Chicagoland native Shameka Jones' dream of being in shape and able to run started at a young age. She continued to hold on to that dream as she got older, but didn't think it was possible because of her obesity. But she hung on to her dream.
"I've held onto that image throughout my fitness journey, which is what inspired me to strive toward being able to run. I stay motivated by thinking about where I was and how far I've come," says Jones. "I couldn't bend down to tie my shoes without having to hold my breath. I couldn't walk a block without getting winded. To climb a flight of stairs was so difficult and would often leave me with a stiff back and upset my arthritic knees. When I think about this, it makes me push forward because I don't ever want to experience that kind of living [again]. Now, I can jump up and down, I can skip and I can run."
Jones thinks that women can be intimidated by running because they compare themselves to others. To avoid internal negative dialogue, Jones advises women to stop doubting their own potential based on someone else's fitness level.
"I remember a time when I was on the elliptical and there was a girl going hard on the treadmill. I thought to myself, 'I want to run nonstop like that. Yeah! But can I really do that, and how long will it take me?' This definitely made me question whether I could get to that point, so I was hesitant at first, because I didn't think my body could carry the weight and pounding that running causes."
Determined to learn how to run, Jones sought help from personal trainer Rick Applewhite, who put together a progressive exercise regimen that took her from the elliptical machine to the treadmill. She started on the treadmill, walking at first, and then advanced to interval training, where she alternated between walking and running.

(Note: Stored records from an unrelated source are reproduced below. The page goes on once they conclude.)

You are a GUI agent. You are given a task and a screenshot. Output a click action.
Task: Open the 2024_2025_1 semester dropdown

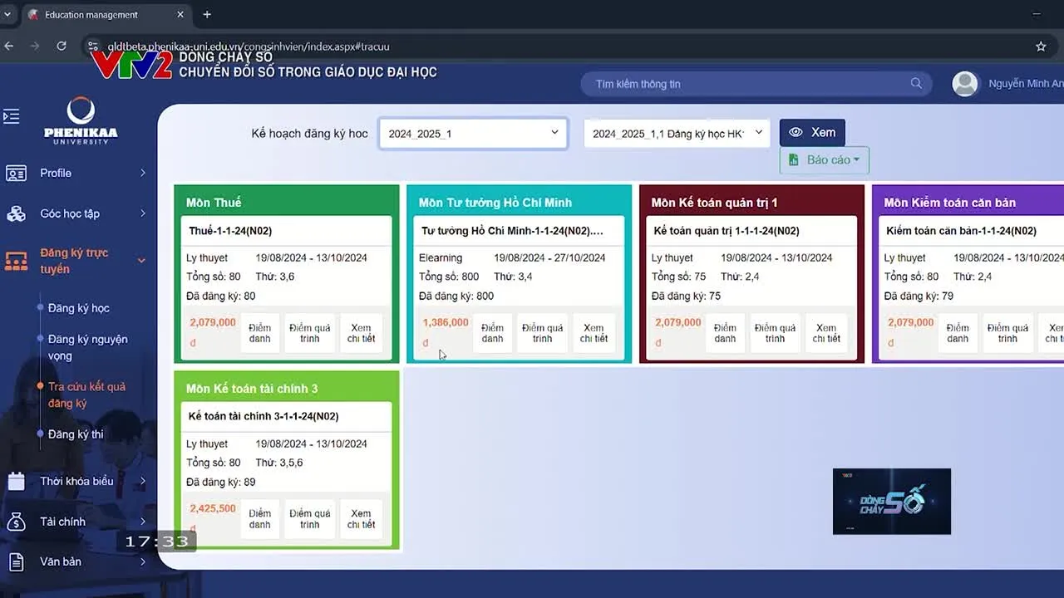473,133
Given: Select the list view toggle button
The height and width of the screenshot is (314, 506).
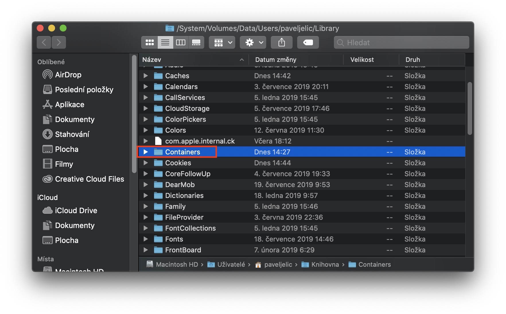Looking at the screenshot, I should pos(165,43).
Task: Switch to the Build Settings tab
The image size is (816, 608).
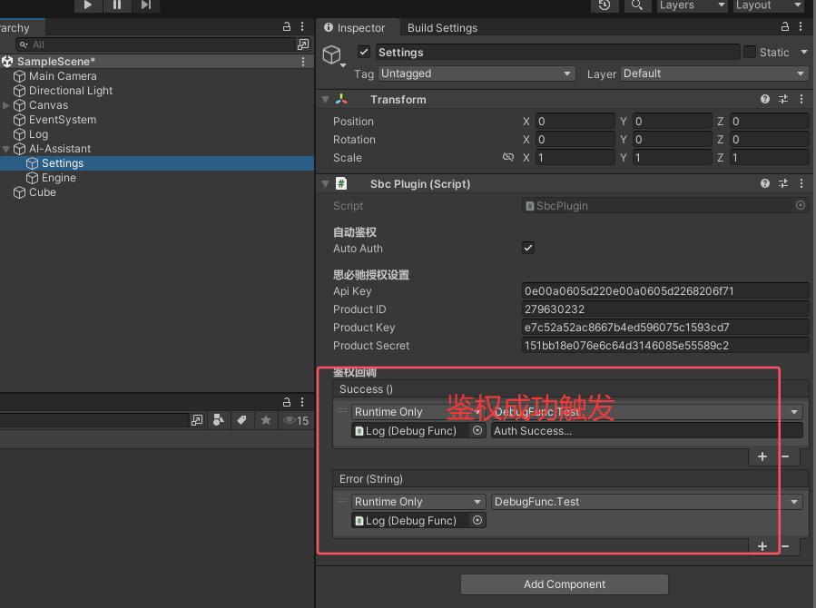Action: [x=442, y=28]
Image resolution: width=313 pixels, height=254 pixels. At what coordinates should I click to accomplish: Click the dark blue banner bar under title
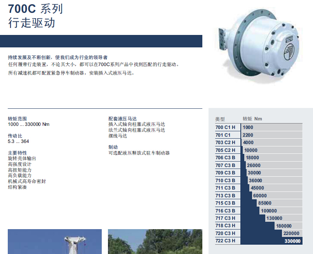point(101,41)
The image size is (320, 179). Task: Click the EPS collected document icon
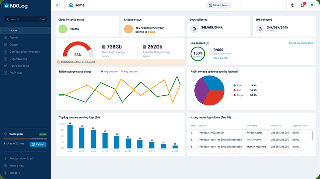[x=260, y=29]
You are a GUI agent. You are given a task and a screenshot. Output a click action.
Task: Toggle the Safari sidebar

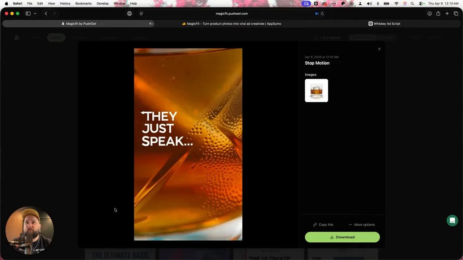[x=28, y=13]
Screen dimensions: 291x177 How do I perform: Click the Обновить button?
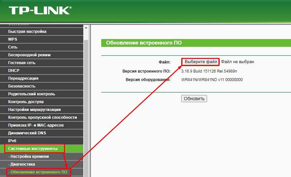(194, 99)
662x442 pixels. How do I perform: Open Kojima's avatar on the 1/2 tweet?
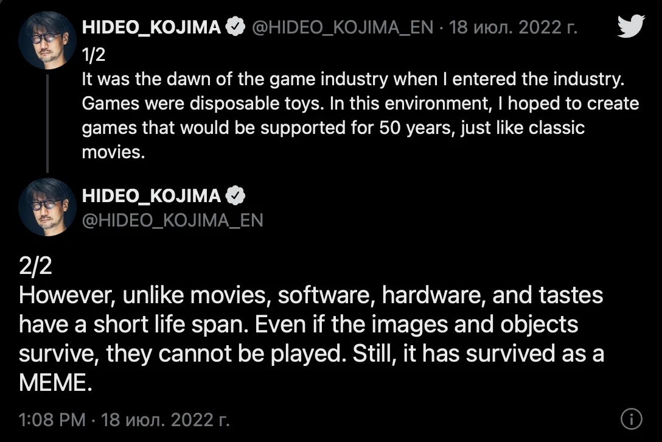coord(47,40)
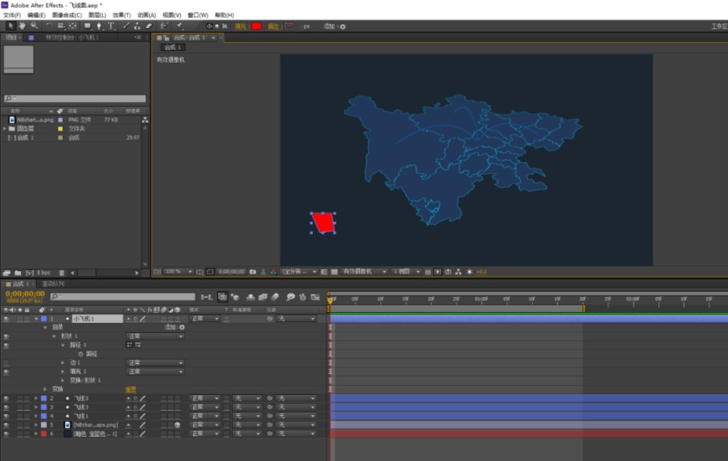Open the 效果(T) menu

[121, 15]
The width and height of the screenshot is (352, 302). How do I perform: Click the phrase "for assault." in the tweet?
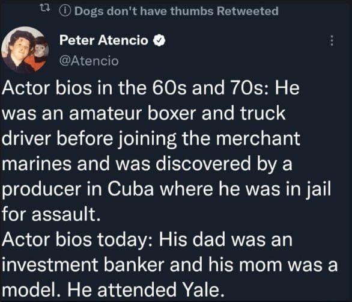click(x=51, y=214)
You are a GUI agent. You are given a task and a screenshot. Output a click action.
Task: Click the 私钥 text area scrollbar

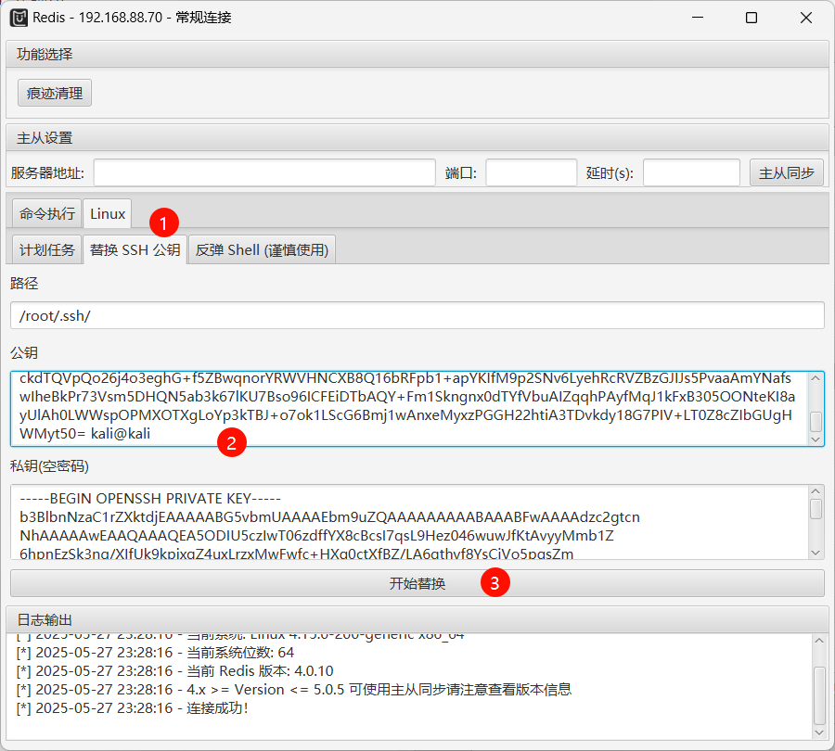(x=816, y=522)
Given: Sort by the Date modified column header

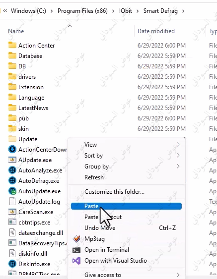Looking at the screenshot, I should pos(156,31).
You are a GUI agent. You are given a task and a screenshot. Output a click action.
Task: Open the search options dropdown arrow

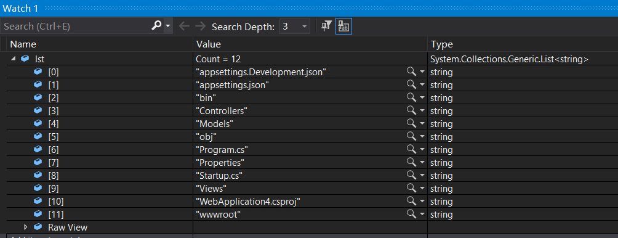click(x=168, y=26)
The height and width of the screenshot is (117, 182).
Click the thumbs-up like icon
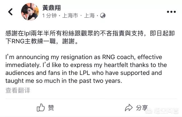tap(41, 108)
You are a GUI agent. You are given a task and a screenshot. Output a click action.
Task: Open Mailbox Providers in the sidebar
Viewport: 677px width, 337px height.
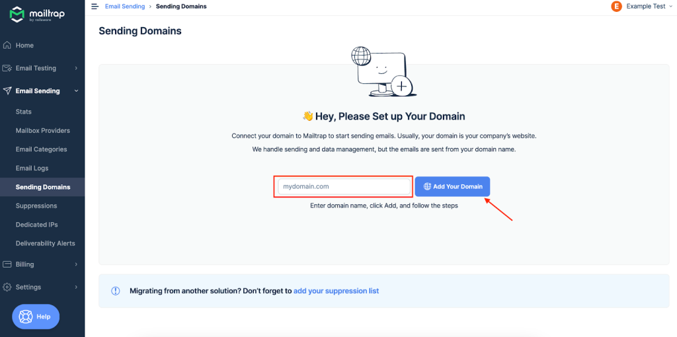pos(43,130)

"Then I graduated to a five-minute run as a warm-up. I could hardly believe it. On days that I wasn't with my personal trainer, I utilized a running program that would keep me on track toward running for longer periods of time. I can now run 20 minutes straight at a moderate speed."
Jones enjoys the feeling she gets after running and says the endorphins that are released give her an awesome sense of clarity and strength. By incorporating running into her fitness regimen, Jones has noticed that her endurance has increased tremendously. Running has also helped her manage her stress levels and lose weight over time.

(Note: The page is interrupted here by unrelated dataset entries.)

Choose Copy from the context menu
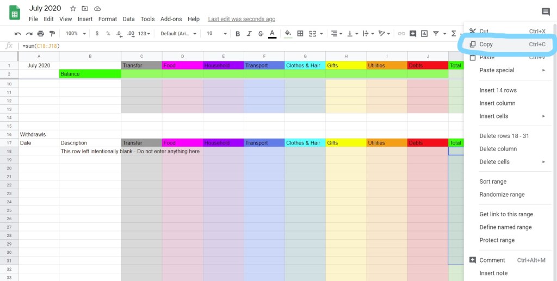 486,44
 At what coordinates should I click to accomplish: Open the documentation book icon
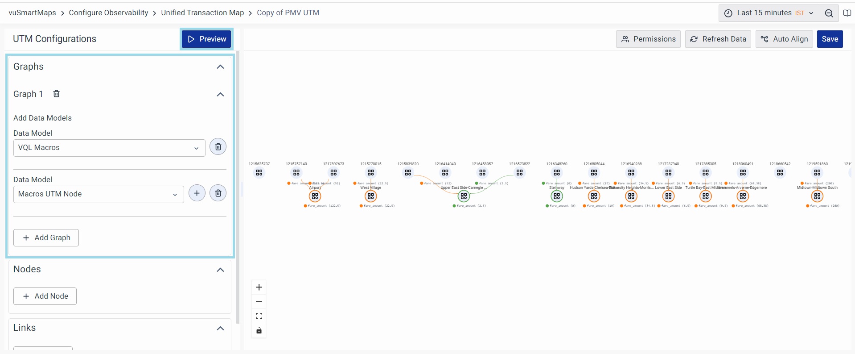click(x=847, y=13)
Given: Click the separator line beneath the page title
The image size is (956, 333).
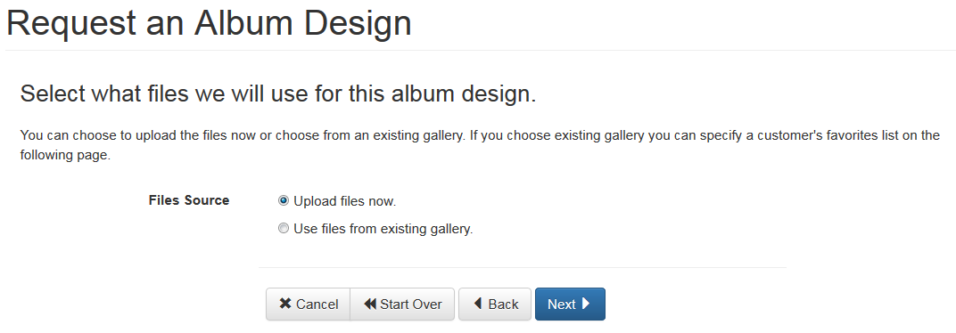Looking at the screenshot, I should tap(478, 50).
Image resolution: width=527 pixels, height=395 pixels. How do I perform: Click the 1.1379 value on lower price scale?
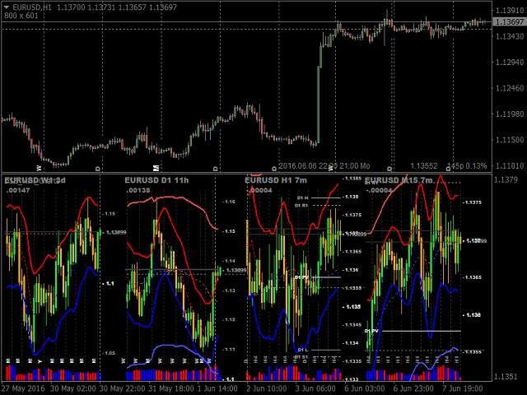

"Even in the times when I've experienced weight fluctuations, running helps keep my fitness level and metabolism going so that I don't experience significant weight gains. Since I've started running, my flexibility has increased. I've also had more weight loss within a shorter span of time, and I feel more balanced. Overall, I feel great!"
Jones encourages women who want to run but have never tried it to set their goals and put a plan in place to accomplish them.
"Share these goals with someone that you trust, because this will hold you accountable. Also, if you need help getting started, encourage some of your friends to get involved and hit the track together," says Jones. "Lastly, just start and let everything else fall into place. It's just a matter of time before you reach your goals!"